● WHAT TO PRODUCE: Write out the items below word for word, beginning with the line containing "Task: Click the Teams chat icon" and continuing through the line containing "point(562,69)", both ends included.
[start DATA FOR THIS EXERCISE]
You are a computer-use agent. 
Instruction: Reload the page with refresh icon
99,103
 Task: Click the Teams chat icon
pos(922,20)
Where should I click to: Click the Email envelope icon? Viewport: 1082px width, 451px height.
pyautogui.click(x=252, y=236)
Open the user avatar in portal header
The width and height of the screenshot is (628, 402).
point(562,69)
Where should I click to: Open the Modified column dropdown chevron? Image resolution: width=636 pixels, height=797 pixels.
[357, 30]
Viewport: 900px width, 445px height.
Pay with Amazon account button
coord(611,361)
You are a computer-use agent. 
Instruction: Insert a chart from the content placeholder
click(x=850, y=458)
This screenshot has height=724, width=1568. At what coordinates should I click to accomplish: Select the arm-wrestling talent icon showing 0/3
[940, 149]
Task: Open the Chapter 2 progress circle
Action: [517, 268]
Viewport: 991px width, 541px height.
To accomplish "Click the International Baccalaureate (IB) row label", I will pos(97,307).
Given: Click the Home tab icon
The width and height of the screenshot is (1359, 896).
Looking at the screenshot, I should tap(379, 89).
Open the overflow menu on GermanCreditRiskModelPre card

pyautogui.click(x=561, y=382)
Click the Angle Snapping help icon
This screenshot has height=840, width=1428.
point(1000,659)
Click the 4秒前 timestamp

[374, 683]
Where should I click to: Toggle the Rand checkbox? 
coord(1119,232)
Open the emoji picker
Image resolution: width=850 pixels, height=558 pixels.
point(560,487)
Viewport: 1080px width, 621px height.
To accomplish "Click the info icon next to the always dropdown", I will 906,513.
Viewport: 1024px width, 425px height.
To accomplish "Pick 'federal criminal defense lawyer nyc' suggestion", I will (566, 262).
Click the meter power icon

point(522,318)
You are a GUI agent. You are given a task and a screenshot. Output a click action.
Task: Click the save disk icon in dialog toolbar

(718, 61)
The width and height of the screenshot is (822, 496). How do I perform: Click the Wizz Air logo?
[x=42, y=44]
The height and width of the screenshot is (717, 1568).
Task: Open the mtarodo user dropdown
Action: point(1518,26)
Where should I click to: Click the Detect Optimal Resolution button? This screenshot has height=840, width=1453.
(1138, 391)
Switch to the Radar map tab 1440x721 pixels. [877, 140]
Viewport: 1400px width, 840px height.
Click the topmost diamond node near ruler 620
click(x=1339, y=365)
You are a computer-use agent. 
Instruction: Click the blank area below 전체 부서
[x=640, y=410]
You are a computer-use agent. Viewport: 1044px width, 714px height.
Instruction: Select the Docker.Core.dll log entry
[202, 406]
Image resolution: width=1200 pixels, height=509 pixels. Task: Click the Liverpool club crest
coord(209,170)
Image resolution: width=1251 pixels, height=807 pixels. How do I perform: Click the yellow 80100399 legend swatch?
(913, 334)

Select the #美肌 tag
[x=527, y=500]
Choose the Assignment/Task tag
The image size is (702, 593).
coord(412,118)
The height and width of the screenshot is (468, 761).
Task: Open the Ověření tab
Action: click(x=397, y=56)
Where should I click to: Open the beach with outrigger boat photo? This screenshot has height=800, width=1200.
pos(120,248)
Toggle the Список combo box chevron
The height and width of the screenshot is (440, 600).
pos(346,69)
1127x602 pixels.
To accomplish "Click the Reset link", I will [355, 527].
[end DATA FOR THIS EXERCISE]
● ANSWER TO THIS PROBLEM:
 Task: Click the Teams chat icon
pos(922,20)
Where should I click to: Click the Email envelope icon? Viewport: 1082px width, 451px height.
pyautogui.click(x=252, y=236)
Open the user avatar in portal header
The width and height of the screenshot is (628, 402).
point(562,69)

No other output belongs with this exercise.